Le prince héritier Mohammed Ben Salmane dit vouloir « retourner à un islam modéré, tolérant et ouvert sur le monde ». Interview de la spécialiste Fatiha Dazi-Heni.
Le prince héritier Mohammed Ben Salmane s’est livré à une attaque frontale contre certains milieux religieux conservateurs, qui exercent une influence notable sur la société saoudienne depuis des décennies. « Nous voulons vivre une vie normale. Une vie où notre religion signifie tolérance et bonté », a lancé le prince héritier de 32 ans, lors d’une conférence économique internationale mardi 24 octobre à Riyad. Considéré comme l’homme fort du royaume, Mohammed Ben Salmane s’est attaché, depuis sa nomination en juin comme prince héritier, à desserrer le carcan des milieux religieux sur la société. En jeu : la consolidation de son pouvoir, en s’appuyant sur la jeunesse qui constitue 70 % de la population saoudienne. Interview de Fatiha Dazi-Heni, spécialiste des monarchies de la péninsule arabique (IRSEM) et auteur de L’Arabie saoudite en 100 questions (Tallandier, 2017).
Mohammed Ben Salmane dit vouloir retourner à « un islam modéré, tolérant et ouvert »... Ces déclarations, qui sont une claire remise en cause de la politique religieuse de l’Arabie saoudite, vous surprennent-elles ?
Le prince héritier est sur cette ligne depuis deux ans. Il veut montrer au monde occidental une image plus positive et diversifiée de l’Arabie saoudite. Ce qu’il est obligé de faire s’il veut attirer les investisseurs extérieurs dans un contexte économique difficile (avec un prix du pétrole qui a baissé de moitié) et qui constitue le défi prioritaire pour le royaume.
Mais ces paroles marquent le coup. Il y a un changement de ton. Elles montrent quand même que Mohammed Ben Salmane a à cœur de transformer le royaume sur le fond et veut marquer son ère.

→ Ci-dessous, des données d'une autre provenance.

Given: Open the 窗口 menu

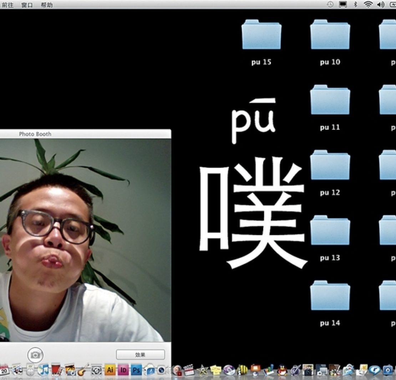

Il assume ses décisions, impose sa ligne et veut la mettre en pratique.
Il estime que son pays a abandonné la modération en 1979 avec la montée en puissance de courants religieux extrémistes marquée par la prise de la Mecque, le contexte géopolitique avec la révolution iranienne et les combats des moudjahidines en Afghanistan. L’Arabie saoudite s’est transformée en pays rigoriste à partir de cette période en durcissant sa rhétorique et sa pratique de l’islam : programmes scolaires dominés par le cursus religieux officiel (wahhabite), contrôle social plus strict de la non-mixité par l’establishment religieux... Il veut revenir à ces temps où le royaume, bien que conservateur, était bien plus ouvert sur le plan sociétal.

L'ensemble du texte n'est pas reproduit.